As fun as high school was, it’s important to remember the cheesy and romantic moments–and because this performance was just too darn cheesy and cute, I had to put this here. “You’re All I Need To Get By” from S4E14 “I Do”:
As goofy and cheesy as this show can be, it manages to hit some real home-runs with clever instrumentation and harmonizing, as in Rachel (Lea Michele) and Brody’s (Dean Geyer) last performance together in the utterly heart-wrenching Radiohead’s “Creep” from S4E17 “Guilty Pleasures”. As one of my favorite songs, this struck me as a real brilliant surprise and a must-see.

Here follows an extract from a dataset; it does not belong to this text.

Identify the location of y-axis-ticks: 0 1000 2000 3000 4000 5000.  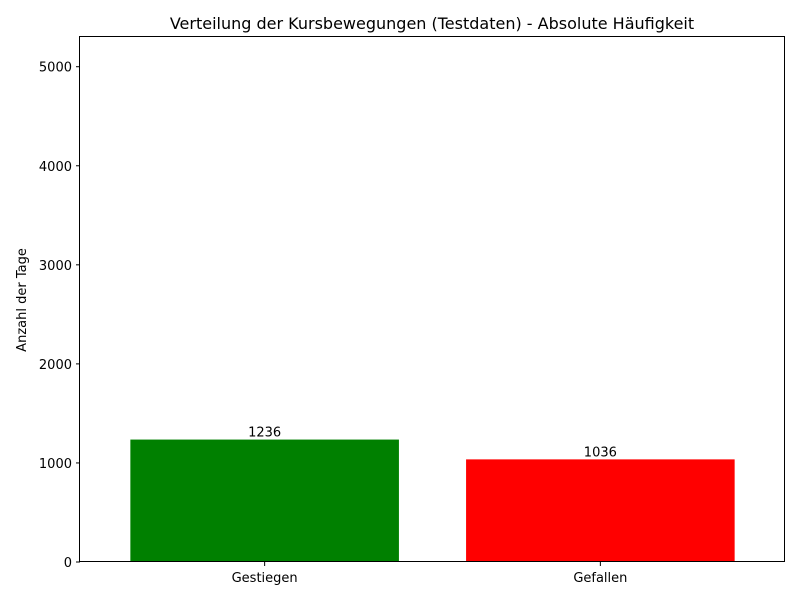
(60, 316).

I’m not sure for how much longer I’ll be following this show, but for any music-fan and cheesy-lover of high school romances, dramas, and young pursuits and ambitions (this show strives to be utterly relevant anyways), I can be sure that my mind and ears will be glued to this show for a while, and, as I’m afraid to admit–I’m a fan. Talk about a real guilty pleasure, ya?